The analysis covered possible outcomes of scenarios involving different defense strategies and thousands of variables. MDA disseminated SAIC’s report to the Secretary of Defense and Congress, but the legislative and executive branches of the government will often turn to us directly for modeling and simulation support when they need to see the broad implications of emergent and urgent operational needs. Fortunately, not all of our "what-if" studies take a year or longer.
“We can be very future-looking at threats and countering solutions at the beginning of systems engineering lifecycles,” said Running. “Or, we often run analyses to support real-world and live events.”
A quick-response modeling task may be an hour-long exploration. A full parametric evaluation of a range of mission scenarios could take a few hours to get answers to questions such as “Where can this threat go and what can it do?" "How do we counter it, and where do we place our assets?" and "What will happen if this happens?”
JADC2 could be key to left-of-launch counter-hypersonics
Left-of-launch missile defeat opportunities could open up further as the DOD overlays its joint all-domain command-and-control (JADC2) strategy on top of the hypersonic defense architecture. JADC2 initiatives to interconnect the right sensor to the right shooter with the right communication anywhere across air, land, sea, space and cyber domains would accelerate coordinated and decisive actions to deny adversaries the ability to strike with hypersonic weapons.
In end-to-end counter-hypersonics, JADC2 “can solve the left-through-launch piece,” said Running.
Our team of analysts, modeling and simulation engineers, mathematicians and data scientists leverage tools in SAIC’s digital engineering suite to rapidly visualize and test systems architectures and decision models, weighing their pros and cons. The digital engineering ecosystem runs on our high performance computing (HPC) resources on site and in our secure cloud that can expand to tens of thousands of CPUs for processing power.

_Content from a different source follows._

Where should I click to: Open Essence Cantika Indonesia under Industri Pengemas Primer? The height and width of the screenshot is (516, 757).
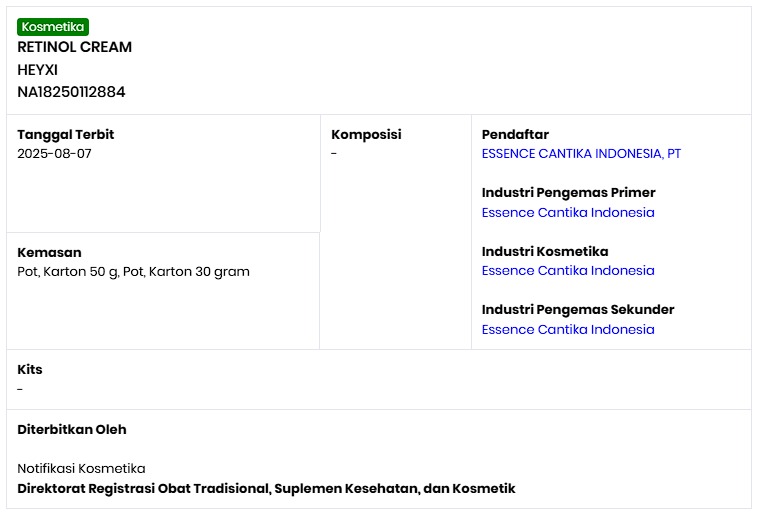click(x=568, y=212)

We use artificial intelligence and machine learning algorithms to bolster the mathematical techniques and run millions or billions of samples in helping customers understand how each architectural or strategic decision might gain one benefit and lose another, affect program risk and requirements, and influence the decision-making chain of events.
“Counter-hypersonics is a challenging mission, and SAIC is bringing a number of capabilities and technologies to bear. Modeling and simulation and digital engineering are part of those,” said Running. “AI/ML is baked into a lot of what we do, and then we have enablers like the cloud and HPC in order to generate the massive amount of compute runs.”
Whether it is from a long-term study or a quick-turn exercise, decision-makers walk out of SAIC's hypersonics analyses informed of strengths, disadvantages and opportunities, knowing how their hypersonic defense architectural decisions can impact outcomes and mission effectiveness.